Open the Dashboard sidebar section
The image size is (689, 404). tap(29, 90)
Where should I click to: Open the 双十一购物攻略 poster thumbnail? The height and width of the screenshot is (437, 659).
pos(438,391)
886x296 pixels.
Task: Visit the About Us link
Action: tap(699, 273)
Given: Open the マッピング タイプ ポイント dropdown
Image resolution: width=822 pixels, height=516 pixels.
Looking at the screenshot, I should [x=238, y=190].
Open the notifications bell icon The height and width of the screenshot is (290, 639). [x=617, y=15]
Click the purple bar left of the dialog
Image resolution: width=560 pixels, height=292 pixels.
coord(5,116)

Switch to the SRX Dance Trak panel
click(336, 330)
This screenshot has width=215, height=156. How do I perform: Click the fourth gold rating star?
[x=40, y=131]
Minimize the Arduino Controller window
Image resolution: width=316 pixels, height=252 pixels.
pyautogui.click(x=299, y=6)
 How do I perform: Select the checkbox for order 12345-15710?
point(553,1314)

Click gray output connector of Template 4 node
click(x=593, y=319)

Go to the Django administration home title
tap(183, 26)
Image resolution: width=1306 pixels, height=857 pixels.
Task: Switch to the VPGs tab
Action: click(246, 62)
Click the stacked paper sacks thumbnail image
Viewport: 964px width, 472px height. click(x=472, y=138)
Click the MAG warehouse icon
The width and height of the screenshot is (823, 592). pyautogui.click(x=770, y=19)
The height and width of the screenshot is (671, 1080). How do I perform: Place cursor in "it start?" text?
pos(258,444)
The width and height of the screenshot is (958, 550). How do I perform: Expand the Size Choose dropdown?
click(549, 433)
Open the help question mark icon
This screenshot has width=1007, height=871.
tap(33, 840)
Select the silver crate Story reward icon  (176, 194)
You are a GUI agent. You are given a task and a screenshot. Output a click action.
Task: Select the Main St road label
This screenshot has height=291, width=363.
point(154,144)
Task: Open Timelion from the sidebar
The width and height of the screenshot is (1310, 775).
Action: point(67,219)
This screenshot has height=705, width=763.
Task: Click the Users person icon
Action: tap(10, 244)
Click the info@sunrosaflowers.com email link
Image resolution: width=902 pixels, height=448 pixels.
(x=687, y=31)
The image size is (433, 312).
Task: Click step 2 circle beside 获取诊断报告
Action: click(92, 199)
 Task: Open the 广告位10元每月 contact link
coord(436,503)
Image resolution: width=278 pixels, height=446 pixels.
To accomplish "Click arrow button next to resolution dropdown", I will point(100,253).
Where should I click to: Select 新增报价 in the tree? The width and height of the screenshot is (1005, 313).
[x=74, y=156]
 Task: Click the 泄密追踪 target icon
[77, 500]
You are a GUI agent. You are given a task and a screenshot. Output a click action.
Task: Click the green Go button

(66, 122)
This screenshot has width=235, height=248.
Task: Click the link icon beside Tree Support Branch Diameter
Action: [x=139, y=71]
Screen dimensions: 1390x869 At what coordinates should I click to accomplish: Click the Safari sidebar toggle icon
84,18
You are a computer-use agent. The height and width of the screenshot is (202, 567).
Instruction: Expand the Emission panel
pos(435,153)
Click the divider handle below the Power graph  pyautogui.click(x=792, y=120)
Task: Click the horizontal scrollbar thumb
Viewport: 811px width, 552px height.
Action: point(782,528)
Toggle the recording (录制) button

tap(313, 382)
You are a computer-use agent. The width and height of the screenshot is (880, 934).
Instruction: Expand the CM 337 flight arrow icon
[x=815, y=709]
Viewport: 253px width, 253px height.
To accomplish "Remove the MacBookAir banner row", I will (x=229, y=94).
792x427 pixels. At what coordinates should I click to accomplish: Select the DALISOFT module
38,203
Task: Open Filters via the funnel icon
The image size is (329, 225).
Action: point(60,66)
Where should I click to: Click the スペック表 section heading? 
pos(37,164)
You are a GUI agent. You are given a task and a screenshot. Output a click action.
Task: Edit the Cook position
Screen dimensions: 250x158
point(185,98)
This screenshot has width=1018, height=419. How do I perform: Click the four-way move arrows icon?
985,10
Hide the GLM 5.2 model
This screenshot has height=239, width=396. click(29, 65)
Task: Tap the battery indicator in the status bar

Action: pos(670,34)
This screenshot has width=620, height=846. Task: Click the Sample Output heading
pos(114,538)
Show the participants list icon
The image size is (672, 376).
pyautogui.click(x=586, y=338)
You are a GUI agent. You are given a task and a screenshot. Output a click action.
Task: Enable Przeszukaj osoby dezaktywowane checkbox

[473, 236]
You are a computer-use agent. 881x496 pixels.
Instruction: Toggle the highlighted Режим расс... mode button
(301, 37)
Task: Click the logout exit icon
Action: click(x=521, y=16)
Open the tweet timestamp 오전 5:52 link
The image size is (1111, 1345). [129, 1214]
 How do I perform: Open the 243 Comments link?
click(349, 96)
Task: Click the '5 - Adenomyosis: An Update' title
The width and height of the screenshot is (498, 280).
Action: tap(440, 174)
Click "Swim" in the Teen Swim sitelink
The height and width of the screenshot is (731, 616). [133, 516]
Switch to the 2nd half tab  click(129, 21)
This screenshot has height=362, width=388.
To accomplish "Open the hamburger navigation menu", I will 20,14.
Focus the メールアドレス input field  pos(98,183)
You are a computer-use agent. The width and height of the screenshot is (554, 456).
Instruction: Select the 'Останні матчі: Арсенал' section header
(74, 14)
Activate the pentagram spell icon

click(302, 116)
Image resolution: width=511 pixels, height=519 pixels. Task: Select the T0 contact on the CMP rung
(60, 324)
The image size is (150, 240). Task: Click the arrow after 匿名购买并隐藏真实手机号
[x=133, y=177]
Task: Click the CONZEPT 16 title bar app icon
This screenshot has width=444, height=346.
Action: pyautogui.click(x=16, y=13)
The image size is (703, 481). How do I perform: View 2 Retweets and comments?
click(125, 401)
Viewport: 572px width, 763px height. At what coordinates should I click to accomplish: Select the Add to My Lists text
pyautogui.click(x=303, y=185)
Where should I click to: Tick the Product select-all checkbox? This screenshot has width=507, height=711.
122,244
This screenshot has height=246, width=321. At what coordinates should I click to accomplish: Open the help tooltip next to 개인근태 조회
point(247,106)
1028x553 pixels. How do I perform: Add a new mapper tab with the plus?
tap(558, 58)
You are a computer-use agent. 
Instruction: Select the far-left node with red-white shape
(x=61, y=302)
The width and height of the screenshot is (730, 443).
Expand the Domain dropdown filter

● ● ● ●

» **ACTION ITEM**:
In the listing above, find the line with "You are a computer-use agent. 881x496 pixels." and the line with "Task: Click the CONZEPT 16 title bar app icon", then print exactly those two lines and every line between them, and nothing more.

» **ANSWER**:
You are a computer-use agent. 881x496 pixels.
Instruction: Toggle the highlighted Режим расс... mode button
(301, 37)
Task: Click the logout exit icon
Action: click(x=521, y=16)
Open the tweet timestamp 오전 5:52 link
The image size is (1111, 1345). [129, 1214]
 How do I perform: Open the 243 Comments link?
click(349, 96)
Task: Click the '5 - Adenomyosis: An Update' title
The width and height of the screenshot is (498, 280).
Action: tap(440, 174)
Click "Swim" in the Teen Swim sitelink
The height and width of the screenshot is (731, 616). [133, 516]
Switch to the 2nd half tab  click(129, 21)
This screenshot has height=362, width=388.
To accomplish "Open the hamburger navigation menu", I will 20,14.
Focus the メールアドレス input field  pos(98,183)
You are a computer-use agent. The width and height of the screenshot is (554, 456).
Instruction: Select the 'Останні матчі: Арсенал' section header
(74, 14)
Activate the pentagram spell icon

click(302, 116)
Image resolution: width=511 pixels, height=519 pixels. Task: Select the T0 contact on the CMP rung
(60, 324)
The image size is (150, 240). Task: Click the arrow after 匿名购买并隐藏真实手机号
[x=133, y=177]
Task: Click the CONZEPT 16 title bar app icon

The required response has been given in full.